DATASET:
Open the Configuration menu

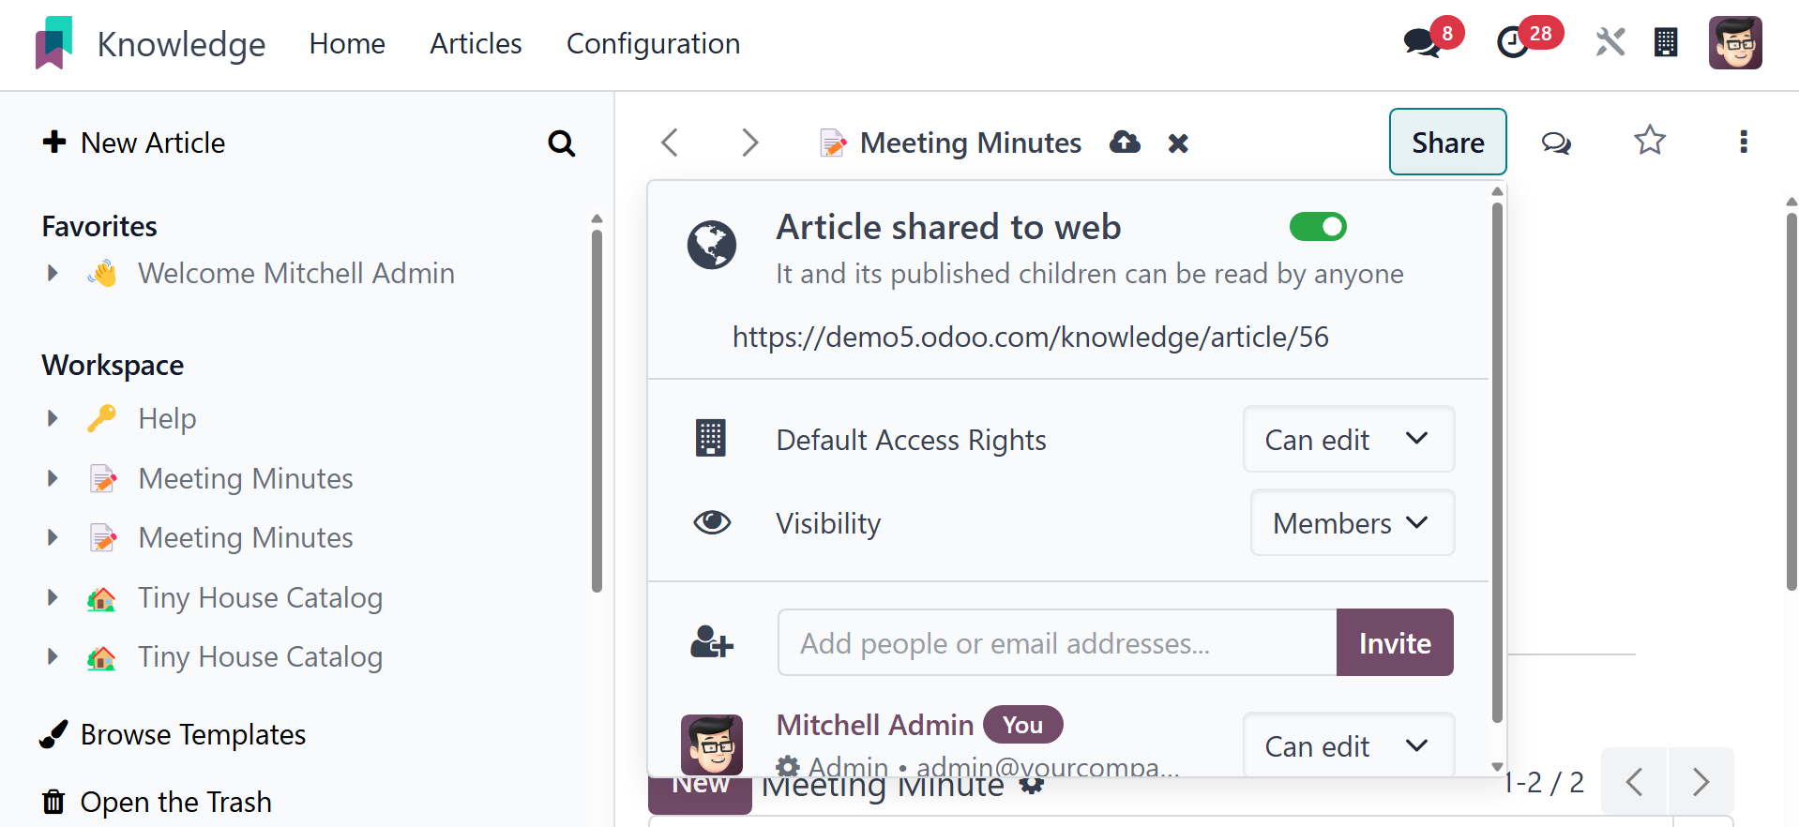coord(653,43)
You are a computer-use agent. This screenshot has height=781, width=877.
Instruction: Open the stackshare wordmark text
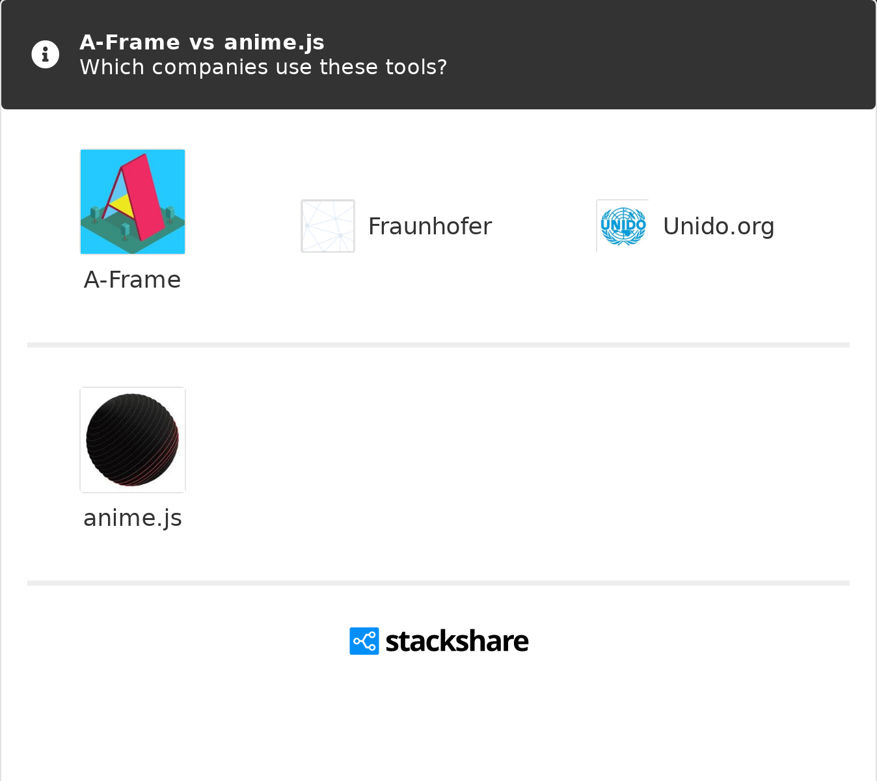click(x=457, y=641)
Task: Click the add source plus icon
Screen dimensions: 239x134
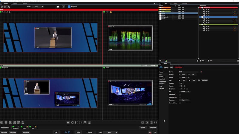Action: 160,61
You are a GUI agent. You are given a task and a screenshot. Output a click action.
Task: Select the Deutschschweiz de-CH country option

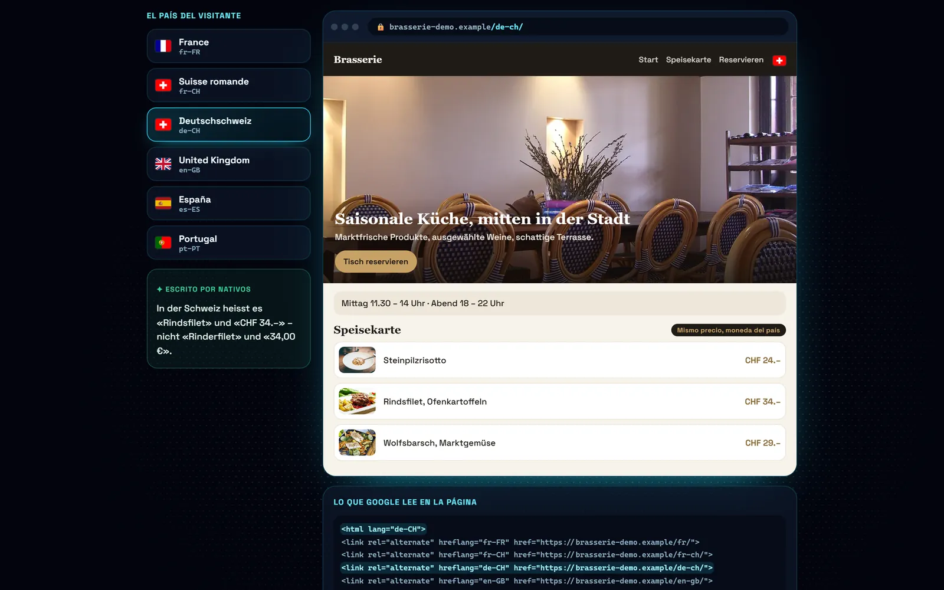click(x=228, y=124)
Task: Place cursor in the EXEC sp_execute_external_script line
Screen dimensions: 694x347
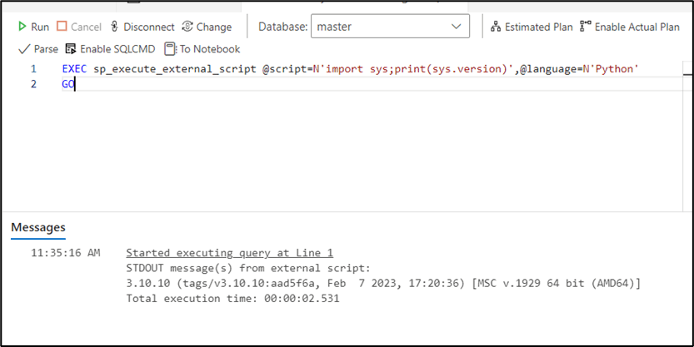Action: pyautogui.click(x=350, y=68)

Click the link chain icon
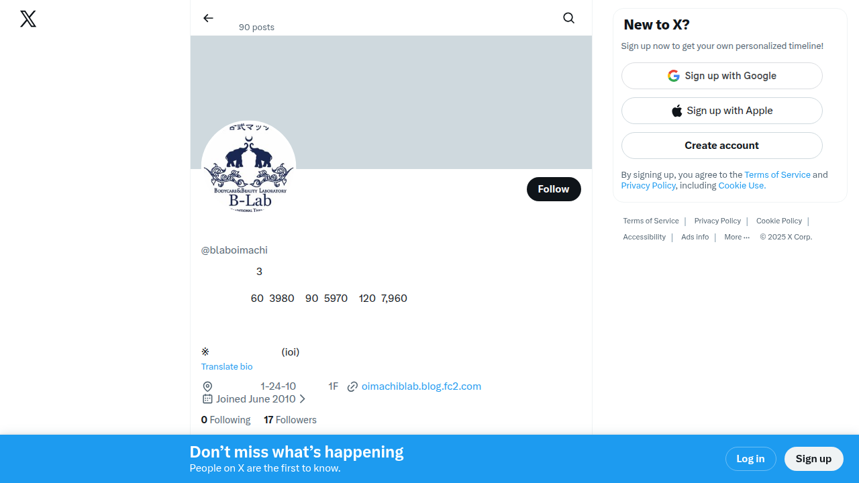pyautogui.click(x=352, y=386)
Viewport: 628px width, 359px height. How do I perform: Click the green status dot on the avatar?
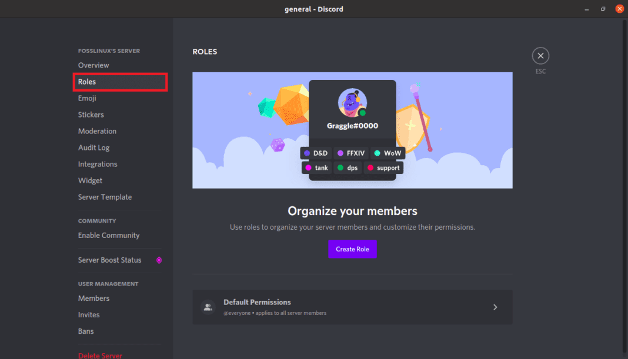pos(363,113)
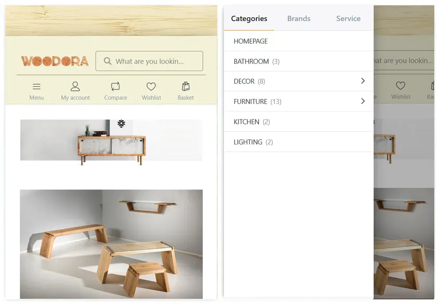
Task: Click the search magnifier icon
Action: click(x=107, y=61)
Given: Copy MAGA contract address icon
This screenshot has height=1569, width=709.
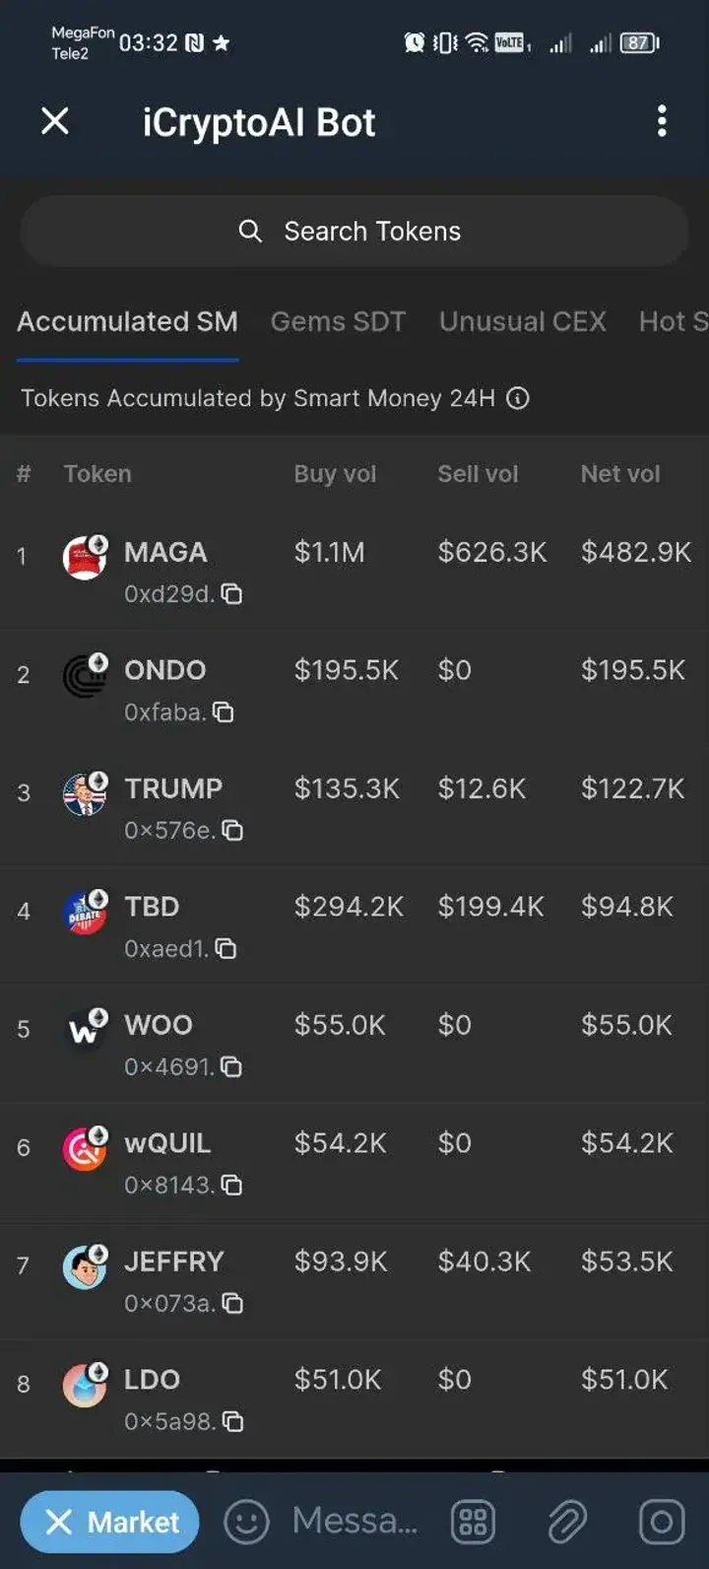Looking at the screenshot, I should (232, 594).

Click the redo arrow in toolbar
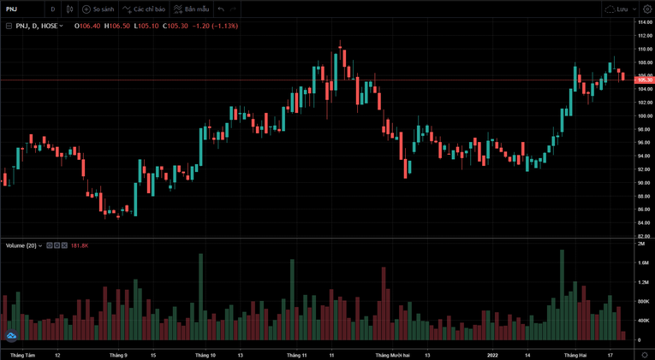(x=234, y=9)
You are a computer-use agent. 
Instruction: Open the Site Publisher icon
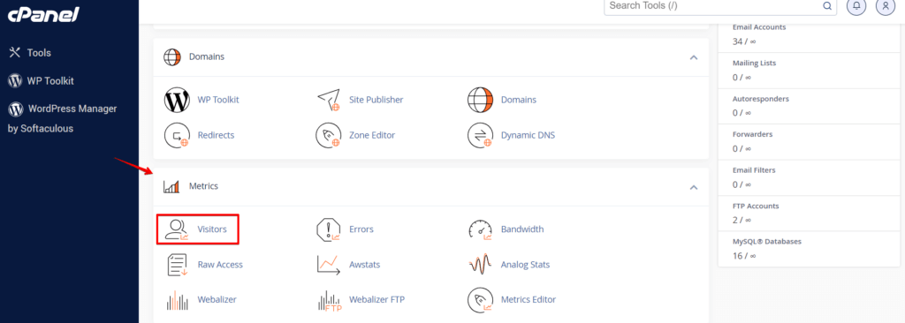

WHAT YOU ARE ASKED TO DO: Copy exactly the lines from the line that contains "Viewport: 628px width, 359px" through the last line of the records above, both ends included, but leave out the pictures.

WORKED SOLUTION:
Viewport: 628px width, 359px height. How do I perform: Click the green status dot on the avatar?
pos(363,113)
Task: Click the search magnifier icon
Action: click(x=107, y=61)
Given: Copy MAGA contract address icon
This screenshot has height=1569, width=709.
Looking at the screenshot, I should (232, 594).

Click the redo arrow in toolbar
(x=234, y=9)
You are a computer-use agent. 
Instruction: Open the Site Publisher icon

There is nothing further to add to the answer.